Implementation and evaluation of an infant feeding intervention to prevent childhood obesity in practice: Healthcare professional perspectives

Background: The Choosing Healthy Eating for Infant Health (CHErIsH) intervention is an infant feeding intervention that was delivered at infant vaccination visits in primary care. The intervention targeted parent-level behaviour change and consisted of verbal infant feeding messages and trustworthy resources delivered by health care professionals (HCPs) (e.g., written information, bib, magnet) (1). A HCP level implementation strategy was also developed to support HCPs to deliver the parent-level intervention. The strategy targeted HCP-level behaviour change and consisted of local opinion leaders, incentivised training, educational materials, electronic prompts, awareness-raising, and technical support (2). Understanding the feasibility of implementation of the CHErIsH parent-level intervention and implementation strategy is important to understand how well such programmes can work in practice.

Aim: To understand HCPs experiences and perceptions of the implementation of the CHErIsH parent-level intervention and implementation strategy in practice.

Methods: A secondary qualitative analysis of previously conducted semi-structured focus group data will be conducted. Focus groups were conducted with HCPs in Mallow Primary Care Centre in the South of Ireland who delivered the CHErIsH parent-level intervention and received the implementation strategy. HCPs were asked about their experiences and perspectives of the feasibility of the intervention and implementation strategy. Data will be analysed using reflexive Thematic Analysis.

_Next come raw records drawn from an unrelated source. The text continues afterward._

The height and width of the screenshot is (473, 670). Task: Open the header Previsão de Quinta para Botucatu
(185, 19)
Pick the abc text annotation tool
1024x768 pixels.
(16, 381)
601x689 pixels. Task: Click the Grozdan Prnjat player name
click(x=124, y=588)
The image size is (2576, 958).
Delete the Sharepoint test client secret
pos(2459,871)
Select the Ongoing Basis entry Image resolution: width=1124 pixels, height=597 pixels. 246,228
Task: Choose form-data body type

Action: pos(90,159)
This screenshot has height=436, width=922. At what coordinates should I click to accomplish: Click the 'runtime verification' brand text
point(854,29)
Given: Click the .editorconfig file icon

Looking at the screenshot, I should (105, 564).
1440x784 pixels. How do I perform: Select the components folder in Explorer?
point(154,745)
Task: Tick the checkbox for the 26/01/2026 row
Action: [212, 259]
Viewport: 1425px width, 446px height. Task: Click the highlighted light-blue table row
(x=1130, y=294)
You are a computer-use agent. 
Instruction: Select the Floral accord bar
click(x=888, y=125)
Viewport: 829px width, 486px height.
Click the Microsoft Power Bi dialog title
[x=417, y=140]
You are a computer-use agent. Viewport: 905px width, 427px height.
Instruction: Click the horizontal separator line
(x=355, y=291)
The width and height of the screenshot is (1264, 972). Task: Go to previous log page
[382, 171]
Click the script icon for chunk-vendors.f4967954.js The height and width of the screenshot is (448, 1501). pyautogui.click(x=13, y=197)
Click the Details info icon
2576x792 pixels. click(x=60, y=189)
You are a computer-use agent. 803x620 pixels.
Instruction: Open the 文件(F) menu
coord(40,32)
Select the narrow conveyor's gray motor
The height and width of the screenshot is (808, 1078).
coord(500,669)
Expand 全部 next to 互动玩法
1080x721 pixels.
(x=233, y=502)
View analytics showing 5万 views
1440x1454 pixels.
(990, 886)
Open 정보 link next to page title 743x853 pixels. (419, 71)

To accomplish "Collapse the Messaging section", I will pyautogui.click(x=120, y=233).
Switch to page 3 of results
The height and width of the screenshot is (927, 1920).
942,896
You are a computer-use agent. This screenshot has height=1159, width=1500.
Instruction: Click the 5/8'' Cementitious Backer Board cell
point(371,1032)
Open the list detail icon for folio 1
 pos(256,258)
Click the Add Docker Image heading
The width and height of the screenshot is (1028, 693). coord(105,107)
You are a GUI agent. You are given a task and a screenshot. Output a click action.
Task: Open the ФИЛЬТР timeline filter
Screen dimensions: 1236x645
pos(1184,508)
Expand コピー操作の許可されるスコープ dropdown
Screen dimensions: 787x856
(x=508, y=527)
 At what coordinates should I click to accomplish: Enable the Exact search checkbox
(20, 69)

What the work is expected to establish: This research will provide insights into what HCPs think of the implementation of an infant feeding intervention for childhood obesity, and accompanying implementation strategy, in primary care practice. Findings will identify potential areas of additional training for HCPs, provide greater understanding of contextual influences on intervention implementation, and HCPs beliefs about the quality of the intervention delivery, capacity, and resources needed to deliver the intervention.